Thursday, April 30, 2020

"Community Matters"

Some art that arose from our research was published recently in the collection The Art of Theoretical Biology. Here are some details about our contribution.

Title: Community Matters

Authors: Anna C. F. Lewis, Nick S. Jones, Mason A. Porter, and Charlotte M. Deane

"A Framework for the Construction of Generative Models for Mesoscale Structure in Multilayer Networks"

We first posted a version of this article (now known as "The Beast") on arXiv in 2016, and (as of today) we are finally completely DONE! Here are some details.

Title: A Framework for the Construction of Generative Models for Mesoscale Structure in Multilayer Networks

Authors: Marya Bazzi, Lucas G. S. Jeub, Alex Arenas, Sam D. Howison, and Mason A. Porter

Software: You can find code for the model, as well as the outputs of the computational experiments in our paper, at this page.

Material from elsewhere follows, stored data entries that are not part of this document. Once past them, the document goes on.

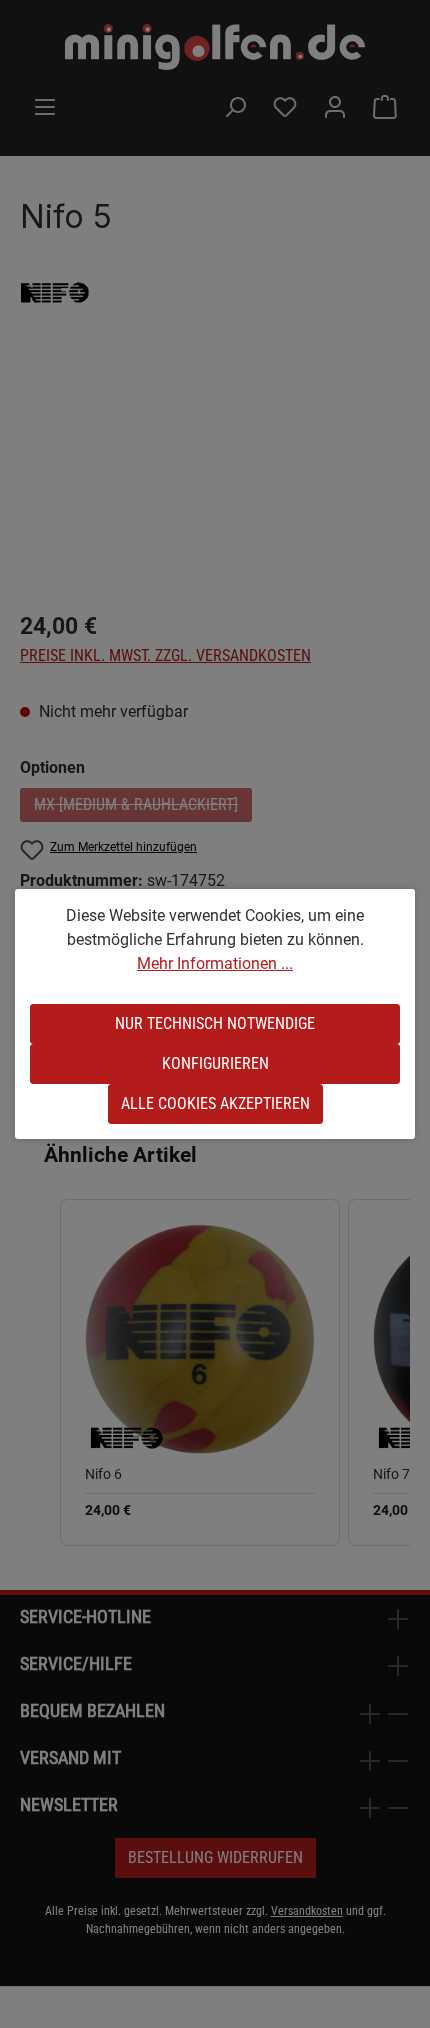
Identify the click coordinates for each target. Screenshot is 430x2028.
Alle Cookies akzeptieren (215, 1103)
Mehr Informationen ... (215, 963)
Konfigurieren (215, 1063)
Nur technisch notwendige (215, 1023)
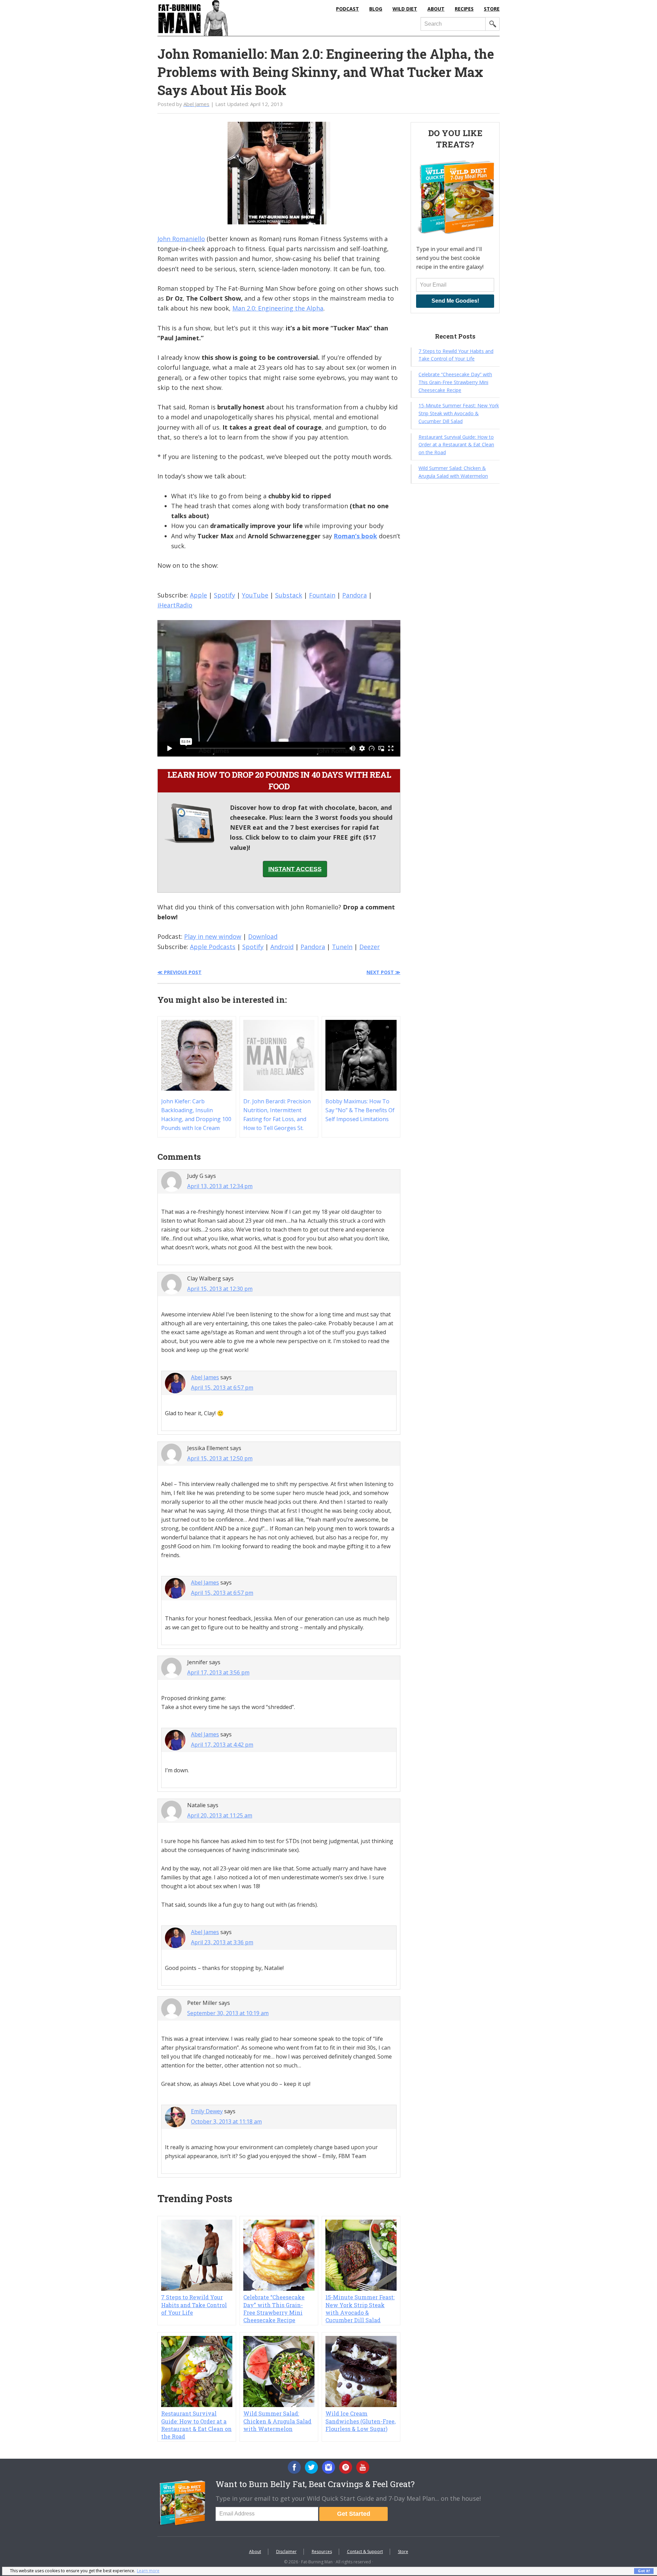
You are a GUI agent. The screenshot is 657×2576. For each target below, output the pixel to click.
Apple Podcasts (212, 947)
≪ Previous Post (179, 972)
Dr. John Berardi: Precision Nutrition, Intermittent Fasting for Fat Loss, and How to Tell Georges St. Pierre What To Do (277, 1119)
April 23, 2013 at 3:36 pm (222, 1942)
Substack (288, 595)
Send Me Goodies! (455, 301)
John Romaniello (181, 239)
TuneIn (342, 947)
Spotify (224, 595)
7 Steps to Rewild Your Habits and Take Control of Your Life (194, 2305)
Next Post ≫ (383, 972)
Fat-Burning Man (220, 18)
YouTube (255, 595)
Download (263, 936)
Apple (198, 595)
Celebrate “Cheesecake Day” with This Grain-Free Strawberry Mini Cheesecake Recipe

Abstract: Multilayer networks allow one to represent diverse and coupled connectivity patterns—such as time-dependence, multiple subsystems, or both—that arise in many applications and which are difficult or awkward to incorporate into standard network representations. In the study of multilayer networks, it is important to investigate mesoscale (i.e., intermediate-scale) structures, such as dense sets of nodes known as communities, to discover network features that are not apparent at the microscale or the macroscale. The ill-defined nature of mesoscale structure and its ubiquity in empirical networks make it crucial to develop generative models that can produce the features that one encounters in empirical networks. Key purposes of such models include generating synthetic networks with empirical properties of interest, benchmarking mesoscale-detection methods and algorithms, and inferring structure in empirical multilayer networks. In this paper, we introduce a framework for the construction of generative models for mesoscale structures in multilayer networks. Our framework provides a standardized set of generative models, together with an associated set of principles from which they are derived, for studies of mesoscale structures in multilayer networks. It unifies and generalizes many existing models for mesoscale structures in fully ordered (e.g., temporal) and unordered (e.g., multiplex) multilayer networks. One can also use it to construct generative models for mesoscale structures in partially ordered multilayer networks (e.g., networks that are both temporal and multiplex). Our framework has the ability to produce many features of empirical multilayer networks, and it explicitly incorporates a user-specified dependency structure between layers. We discuss the parameters and properties of our framework, and we illustrate examples of its use with benchmark models for community-detection methods and algorithms in multilayer networks.

Tuesday, April 28, 2020

A Spectacular Ph.D. Thesis Defense by Michelle Feng!

Congratulations to my Ph.D. student Michelle Feng on a superb defense of her thesis!

Monday, April 27, 2020

Sunday, April 26, 2020

"And Then the Dragons Arrived."

I am amused. :)

Saturday, April 25, 2020

Dramatic Readings of Academic Research and Other Scholarly Works

Monday, April 20, 2020

A Paper Called "Lunch Menu" on Google Scholar

I love it!



Tuesday, April 14, 2020

"A Model for the Influence of Media on the Ideology of Content in Online Social Networks"

One of my papers has just appeared in final form. Here are some details.

Title: A Model for the Influence of Media on the Ideology of Content in Online Social Networks

Authors: Heather Z. Brooks and Mason A. Porter

Abstract: Many people rely on online social networks as sources of news and information, and the spread of media content with ideologies across the political spectrum influences online discussions and impacts offline actions. To examine the impact of media in online social networks, we generalize bounded-confidence models of opinion dynamics by incorporating media accounts as influencers in a network. We quantify partisanship of content with a continuous parameter on an interval, and we formulate higher-dimensional generalizations to incorporate content quality and increasingly nuanced political positions. We simulate our model with one and two ideological dimensions, and we use the results of our simulations to quantify the “entrainment” of content from nonmedia accounts to the ideologies of media accounts in a network. We maximize media impact in a social network by tuning the number of media accounts and the numbers of followers of those accounts. Using numerical computations, we find that the entrainment of the ideology of content that is spread by nonmedia accounts to media ideology depends on a network's structural features, including its size, the mean number of followers of its nodes, and the receptiveness of its nodes to different opinions. We then introduce content quality—a key novel contribution of our work—into our model. We incorporate multiple media sources with ideological biases and quality-level estimates that we draw from real media sources and demonstrate that our model can produce distinct communities (“echo chambers”) that are polarized in both ideology and quality. Our model provides a step toward understanding content quality and ideology in spreading dynamics, with ramifications for how to mitigate the spread of undesired content and promote the spread of desired content.

Friday, April 10, 2020

Los Angeles Without Smog

This picture is amazing!

(Tip of the cap to Predrag Cvitanovic.)